The room itself is more delicate, more feminine, more Provençal. Tables are laid properly with crisp linen, fine silverware and proper attention to detail. It’s certainly not a pub anymore.

Being Chelsea, the clientele are internationally well-off, with quite a few gorgeous looking people sporting the kind of tans you only get from regularly basking on a yacht. Some children are here too, all as well behaved as the dogs that are also welcome, and almost as charming too. Normally I detest children at Sunday lunch, especially when their dozy parents let them run riot. Parents here though control their children well.

Chef Iain has obviously stuck to the rules of Sunday Lunch for mains, but feels he can be more creative for starters. 

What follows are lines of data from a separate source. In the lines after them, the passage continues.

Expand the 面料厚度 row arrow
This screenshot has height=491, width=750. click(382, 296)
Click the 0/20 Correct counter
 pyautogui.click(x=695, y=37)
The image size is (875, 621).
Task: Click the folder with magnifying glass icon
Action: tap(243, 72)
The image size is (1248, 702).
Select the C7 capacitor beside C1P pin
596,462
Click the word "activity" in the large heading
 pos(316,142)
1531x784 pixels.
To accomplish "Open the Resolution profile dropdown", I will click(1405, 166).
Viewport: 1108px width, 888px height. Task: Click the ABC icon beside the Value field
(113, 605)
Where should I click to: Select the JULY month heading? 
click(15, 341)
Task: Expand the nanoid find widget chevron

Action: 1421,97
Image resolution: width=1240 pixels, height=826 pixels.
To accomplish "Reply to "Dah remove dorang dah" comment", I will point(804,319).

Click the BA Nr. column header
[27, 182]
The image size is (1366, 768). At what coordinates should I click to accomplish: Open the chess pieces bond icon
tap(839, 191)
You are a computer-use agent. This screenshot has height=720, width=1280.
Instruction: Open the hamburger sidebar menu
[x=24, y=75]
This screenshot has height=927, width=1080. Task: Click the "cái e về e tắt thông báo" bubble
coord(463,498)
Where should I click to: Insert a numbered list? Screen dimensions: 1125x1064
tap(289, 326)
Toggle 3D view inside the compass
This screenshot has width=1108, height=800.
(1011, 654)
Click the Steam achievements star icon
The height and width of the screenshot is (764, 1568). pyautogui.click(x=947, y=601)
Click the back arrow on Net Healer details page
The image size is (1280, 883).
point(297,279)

Truffle arancini with crème fraîche and herb pesto is delicious, as is Isle of Wight Asparagus and Cornish Crab Mayonnaise with pea and mint purée, pickled cucumber and blood orange with Sherry vinegar jellies. This is fancy stuff brilliantly handled and if this is an example, the weekly menu must be a treat.

So to the main event,  roasted herb Cumbrian chicken breast for P, and the 36 day-aged sirloin beef of old England for me. Good sized platefuls, thankfully not swimming in gravy, and with a crisp Yorkshire pudding that is in proportion and not an oversized monster.

The beef is ‘cut with a spoon tender’ and the chicken plump and moist. We both like the grilled cabbage half, which prevents the problem of water leaching onto the plate, and the carrot too has benefited from its deep roasting. Bread sauce is fine, but I would have preferred a coarser horseradish which is here mixed with cream so it’s a little bland.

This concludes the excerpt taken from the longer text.